(Записи из источника данных)
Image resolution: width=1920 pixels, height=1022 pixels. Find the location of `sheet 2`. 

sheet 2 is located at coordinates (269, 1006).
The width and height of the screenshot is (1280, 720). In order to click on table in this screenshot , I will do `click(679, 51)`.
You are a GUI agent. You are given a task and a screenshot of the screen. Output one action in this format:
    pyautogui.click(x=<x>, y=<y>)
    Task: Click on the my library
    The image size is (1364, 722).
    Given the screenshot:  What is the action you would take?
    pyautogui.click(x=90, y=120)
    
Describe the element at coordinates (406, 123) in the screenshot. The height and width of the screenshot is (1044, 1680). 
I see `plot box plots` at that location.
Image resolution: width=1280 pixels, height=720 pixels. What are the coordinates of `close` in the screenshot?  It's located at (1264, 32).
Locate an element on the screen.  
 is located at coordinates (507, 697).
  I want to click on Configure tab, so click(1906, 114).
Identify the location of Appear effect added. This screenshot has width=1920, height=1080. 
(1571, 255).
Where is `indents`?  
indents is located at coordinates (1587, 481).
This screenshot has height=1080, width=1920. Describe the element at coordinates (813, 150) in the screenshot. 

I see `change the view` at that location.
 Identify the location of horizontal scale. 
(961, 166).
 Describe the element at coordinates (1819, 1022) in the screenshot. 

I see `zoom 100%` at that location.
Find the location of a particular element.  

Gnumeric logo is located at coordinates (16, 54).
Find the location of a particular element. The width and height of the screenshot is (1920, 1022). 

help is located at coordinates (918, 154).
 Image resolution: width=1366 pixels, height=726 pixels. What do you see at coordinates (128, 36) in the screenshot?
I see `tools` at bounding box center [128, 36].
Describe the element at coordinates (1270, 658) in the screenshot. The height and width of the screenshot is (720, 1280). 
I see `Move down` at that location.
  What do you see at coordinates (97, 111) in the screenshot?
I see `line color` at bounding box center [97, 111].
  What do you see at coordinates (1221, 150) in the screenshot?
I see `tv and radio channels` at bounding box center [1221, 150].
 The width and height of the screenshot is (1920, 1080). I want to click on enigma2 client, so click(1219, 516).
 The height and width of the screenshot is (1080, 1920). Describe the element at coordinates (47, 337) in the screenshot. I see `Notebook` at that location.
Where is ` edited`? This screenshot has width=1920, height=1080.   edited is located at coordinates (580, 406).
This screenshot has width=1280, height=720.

#### Письменное задание
Перепишите из записей выше слово в слово всё, начиная со строки, содержащей "Identify the location of horizontal scale.", и вниз до строки, содержащей "Gnumeric logo is", включая обе эти строки.

#### Правильный результат
 Identify the location of horizontal scale. 
(961, 166).
 Describe the element at coordinates (1819, 1022) in the screenshot. 

I see `zoom 100%` at that location.
Find the location of a particular element.  

Gnumeric logo is located at coordinates (16, 54).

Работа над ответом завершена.